J.C. Penney Sales Drop 16.5% in Q1

The department store chain is battling to win back customers and maintain construction on in-store shops for new merchandise.

Exterior of J.C. Penney store.

As expected, sales at J.C. Penney Co. took a double-digit dive in the first quarter of the fiscal year as the chain battles to win back customers and maintain construction on in-store shops for new merchandise.

This story first appeared in the May 8, 2013 issue of WWD.  Subscribe Today.

On Tuesday, Penney’s released preliminary unaudited sales results for its fiscal first quarter ended May 4, indicating total sales of about $2.64 billion, representing a 16.5 percent decrease from $3.15 billion in the same period last year. Comparable-store sales fell about 16.6 percent from the same period last year.

“The sales decline in the first quarter is partially attributable to construction activities in connection with the transformation of the home departments in 505 stores,” Penney’s said. The company also said results for the quarter reflect pricing and marketing strategies initiated by the former chief executive, Ron Johnson. Those strategies are being changed by Myron “Mike” Ullman 3rd, who took over for Johnson last month.

Another factor could have been the unseasonably cold weather in April, which many retailers have said hindered the apparel business.

Penney’s was obligated to release the preliminary sales numbers because of its previously announced proposed senior secured term loan financing transaction. Last week, Penney’s disclosed a new $1.75 billion loan from Goldman Sachs, giving Ullman breathing room to stabilize Penney’s, which lost nearly $1 billion last year as sales fell 25 percent. Penney’s will release full first-quarter results on May 16, including possible adjustments to the preliminary numbers.

For the first quarter, Penney’s estimates cash and cash equivalents of about $821 million as of May 4. Total debt is expected to be around $3.82 billion, including amounts outstanding on the revolving credit facility of $850 million, long-term debt of $2.87 billion, and capital leases and notes payable of $100 million.

According to sources, the new leadership is slowing down what had been an aggressive and costly shop rollout; reviving private brands that were downsized; cutting back on the tighter, contemporary fits in apparel to favor more classic, traditional looks for customers over 35, and bringing back big one-day sales and steeper markdowns and value deals while reducing everyday low pricing.

Ullman recently hired Young & Rubicam to work on a back-to-school campaign, considered crucial to Penney’s business.

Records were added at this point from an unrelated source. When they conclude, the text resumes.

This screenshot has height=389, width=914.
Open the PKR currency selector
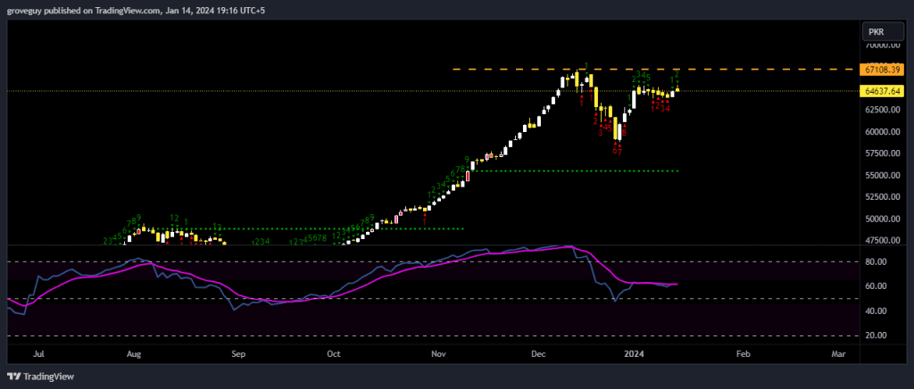(x=876, y=32)
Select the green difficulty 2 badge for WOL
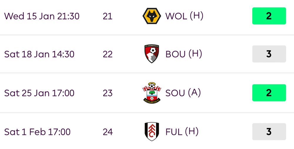Viewport: 294px width, 149px height. (x=269, y=16)
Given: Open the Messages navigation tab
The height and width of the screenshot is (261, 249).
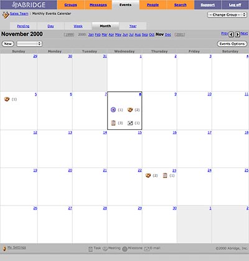Looking at the screenshot, I should (x=98, y=5).
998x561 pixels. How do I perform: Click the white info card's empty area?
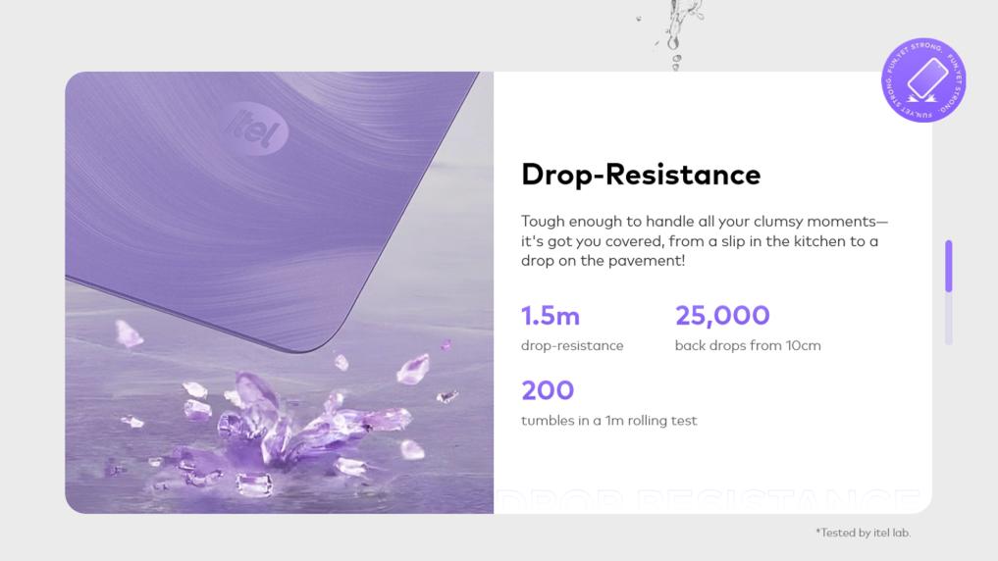point(824,432)
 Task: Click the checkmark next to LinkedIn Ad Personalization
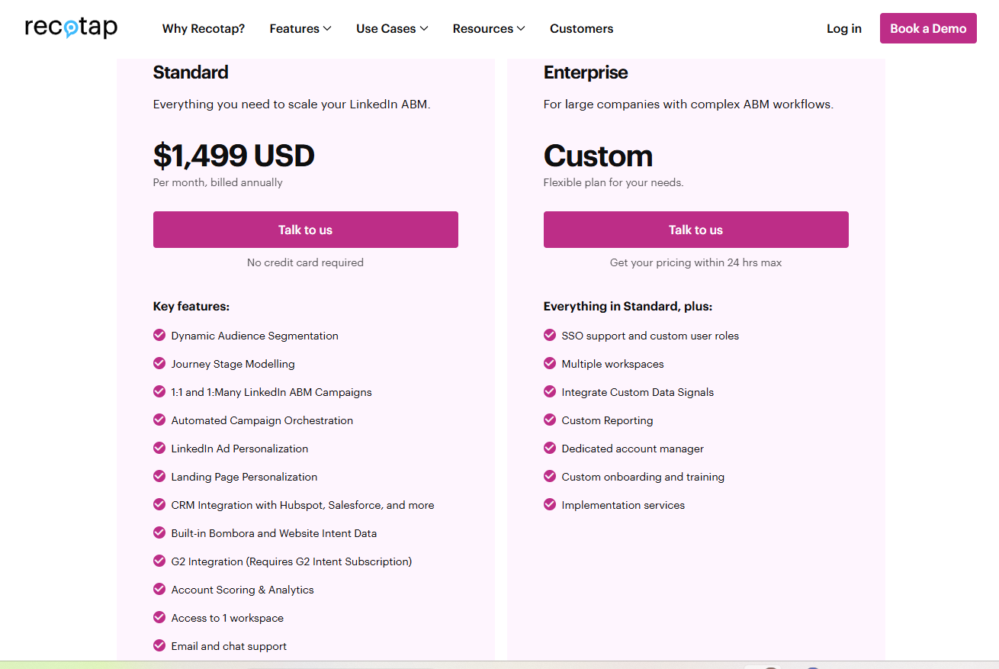coord(159,448)
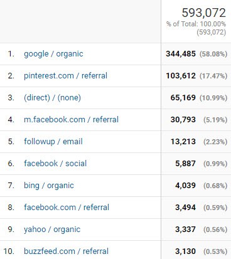Click the 3,130 buzzfeed sessions value

[185, 251]
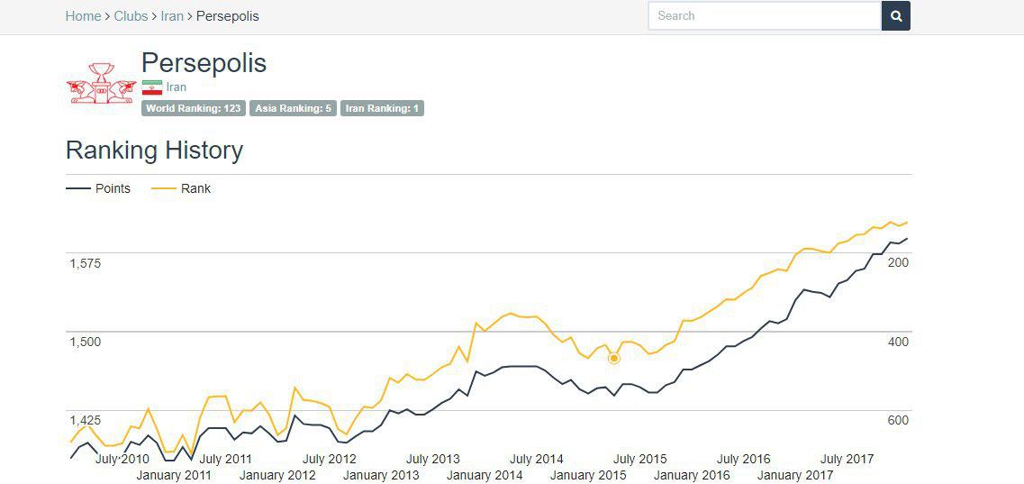Go to the Clubs breadcrumb link
Viewport: 1024px width, 484px height.
pyautogui.click(x=131, y=16)
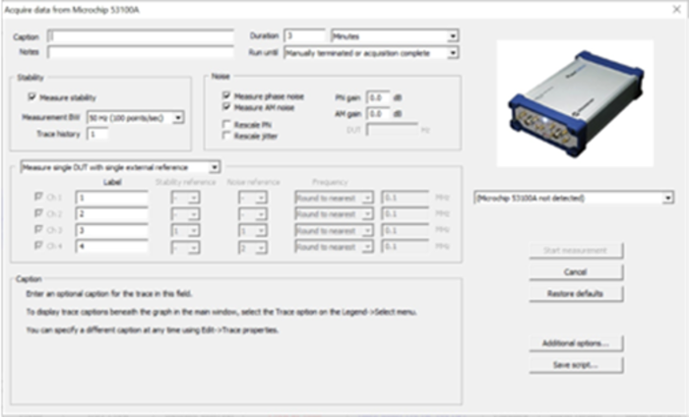Expand the Measure single DUT mode dropdown
This screenshot has width=689, height=417.
[120, 167]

Updated home goods from Bodum, Jonathan Adler and Michael Graves will be at the center of Penney’s remade home floor being introduced this spring, though it is believed there’s been somewhat of a shift back to traditional styling — think florals — while sticking with the updated merchandise with a European flair and an Ikea-esque character. Also on the home front, Penney’s is battling Macy’s in court in a contractual dispute over the right to sell certain Martha Stewart home products, including some designed by her but unbranded. The retailer also has an opportunity to recover market share in window coverings.